Email summary:
Number of lines: 188
Number of useful lines (Strict): 1 (0,53%)
Number of useful line (contextual): 12 (6.3%)
Position of the useful line in the amount of data: 57 (had to scroll 30% of the data to
find it and the addition 70% as I was not sure another one wasn't lost somewhere
later)
I'm sure one can do better than that.
On 5 juil. 2011, at 15:15, Sanne Grinovero wrote:
2011/7/5 Galder Zamarreño <galder(a)redhat.com>:
>
> On Jul 5, 2011, at 11:46 AM, Sanne Grinovero wrote:
>
>> 2011/7/5 Galder Zamarreño <galder(a)redhat.com>:
>>>
>>>
>>> On Jul 4, 2011, at 11:25 AM, Sanne Grinovero wrote:
>>>
>>>> I agree they don't make sense, but only in the sense of exposed API
>>>> during a transaction: some time ago I admit I was expecting them to
>>>> just work: the API is there, nice public methods in the public
>>>> interface with javadocs explaining that that was exactly what I was
>>>> looking for, no warnings, no failures. Even worse, all works fine when
>>>> running a local test because how the locks currently work they are
>>>> acquired locally first, so unless you're running such a test in DIST
>>>> mode, and happen to be *not* the owner of the being tested key, people
>>>> won't even notice that this is not supported.
>>>>
>>>> Still being able to use them is very important, also in combination
>>>> with transactions: I might be running blocks of transactional code
>>>> (like a CRUD operation via OGM) and still require to advance a
>>>> sequence for primary key generation. This needs to be an atomic
>>>> operation, and I should really not forget to suspend the transaction.
>>>
>>> Fair point. At first glance, the best way to deal with this is suspending the
tx cos that guarantees the API contract while not forcing locks to be acquired for too
long.
>>>
>>> I'd advice though that whoever works on this though needs to go over
existing use cases and see if the end result could differ somehow if this change gets
applied. If any divergences are found and are to be expected, these need to be thoroughly
documented.
>>>
>>> I've gone through some cases and end results would not differ at first
glance if the atomic ops suspend the txs. The only thing that would change would be the
expectations of lock acquisition timeouts by atomic ops within txs.
>>>
>>> For example:
>>>
>>> Cache contains: k1=galder
>>>
>>> 1. Tx1 does a cache.replace(k1, "galder", "sanne") ->
suspends tx and applies change -> k1=sanne now
>>> 2. Tx2 does a cache.replace(k1, "galder", "manik") ->
suspends tx and is not able to apply change
>>> 3. Tx2 commits
>>> 4. Tx1 commits
>>> End result: k1=sanne
>>
>> Right.
>> To clarify, this is what would happen with the current implementation:
>>
>> 1. Tx2 does a cache.get(k1) -> it reads the value of k1, and is
>> returned "galder"
>> 2. Tx1 does a cache.replace(k1, "galder", "sanne") ->
k1="sanne" in
>> the scope of this transaction, but not seen by other tx
>> 3. Tx2 does a cache.replace(k1, "galder", "manik") ->
k1="manik" is
>> assigned, as because of repeatable read we're still seeing
"galder"
>> 4. Tx2 & Tx1 commit
>>
>> ..and the end result depends on who commits first.
>
> The sequence of events above is what I suppose would happen with the suspended tx
mode, not the current impl
thanks, I just felt the need to double check we where on the same page.

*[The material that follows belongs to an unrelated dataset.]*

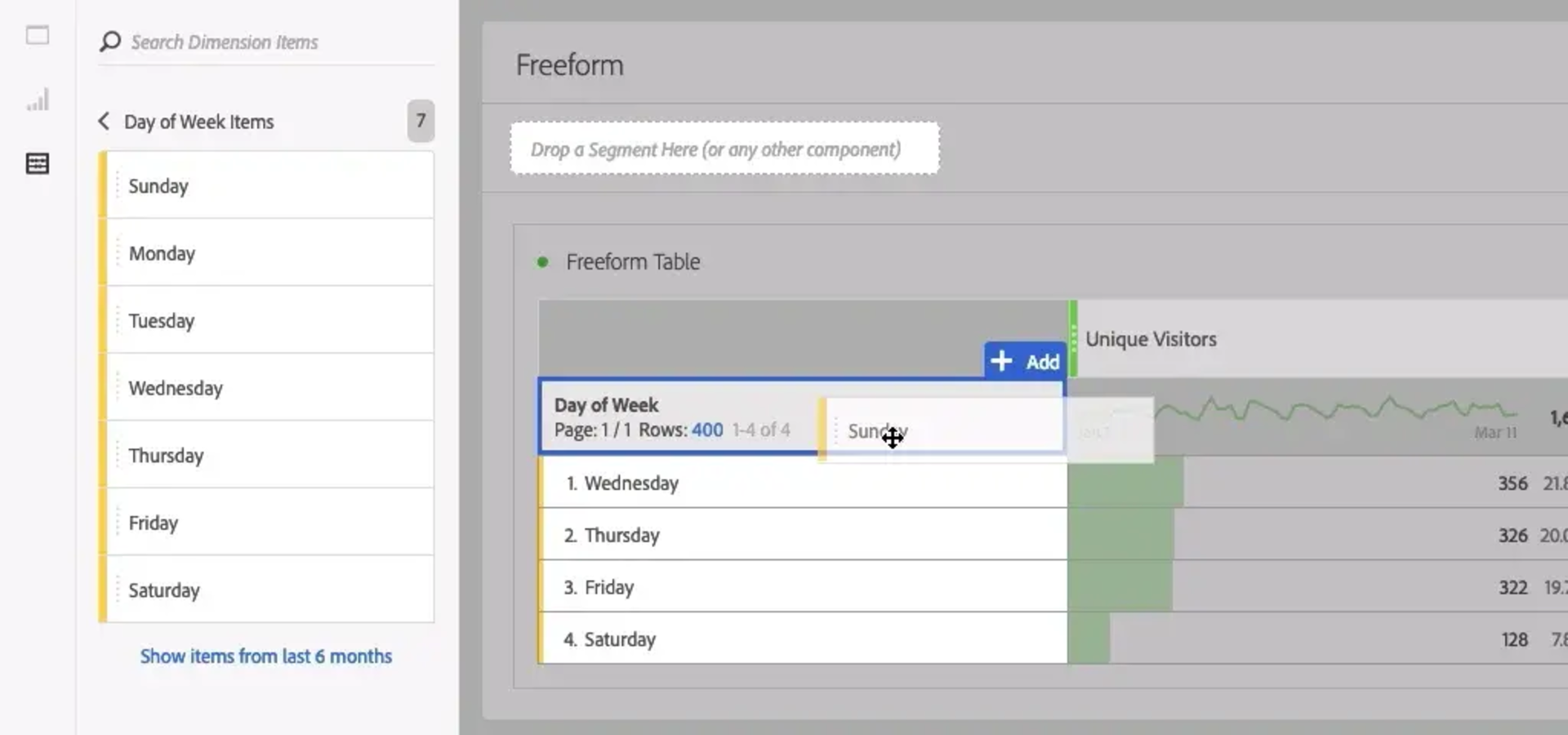Open the Panels icon in left rail
Screen dimensions: 1568x735
coord(38,35)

>>> 1. Tx1 does a cache.replace(k1, "galder", "sanne") ->
acquires lock
>>> 2. Tx2 does a cache.replace(k1, "galder", "manik") ->
waits for lock
>>> 3. Tx2 rollback -> times out acquiring lock
>>> 4. Tx1 commits -> applies change
>>> End result: k1=sanne
>>
>> I'm not sure we're on the same line here. 1) should apply the
>> operation right away, so even if it might very briefly have to acquire
>> a lock on it, it's immediately released (not at the end of the
>> transaction), so why would TX2 have to wait for it to the point it
>> needs to rollback?
>
> This is what I was trying to picture as current implementation. It's true that it
should apply the operation, but it also acquires the lock, at least in local mode and the
locks are only release at prepare/commit time.
>
> Well, tx2 is trying to acquire a WL on a entry that's being modified by TX1. Here
I'm assuming that Tx1 does 'something else' and so Tx2 times out waiting for
the lock.
>
>>
>>
>>>
>>>>
>>>> Sanne
>>>>
>>>> 2011/7/4 Galder Zamarreño <galder(a)redhat.com>:
>>>>> Do these atomic operations really make sense within an (optimitic)
transaction?
>>>>>
>>>>> For example, putIfAbsent(): it stores a k,v pair if the key is not
present. But the key about it's usability is that the return of putIfAbsent can tell
you whether the put succeeded or not.
>>>>>
>>>>> Once you go into transactions, the result is only valid once the
transaction has been prepared unless the pessimistic locking as per definition in
http://community.jboss.org/docs/DOC-16973 is in use, and that's already pretty
confusing IMO.
>>>>>
>>>>> I get the feeling that those atomic operations are particularly
useful when transactions are not used cos they allow you to reduce to cache operations to
one, hence avoiding the need to use a lock or synchronized block, or in our case, a
transaction.
>>>>>
>>>>> On Jun 30, 2011, at 3:11 PM, Sanne Grinovero wrote:
>>>>>
>>>>>> Hello all,
>>>>>> some team members had a meeting yesterday, one of the discussed
>>>>>> subjects was about using atomic operations (putIfAbsent, etc..).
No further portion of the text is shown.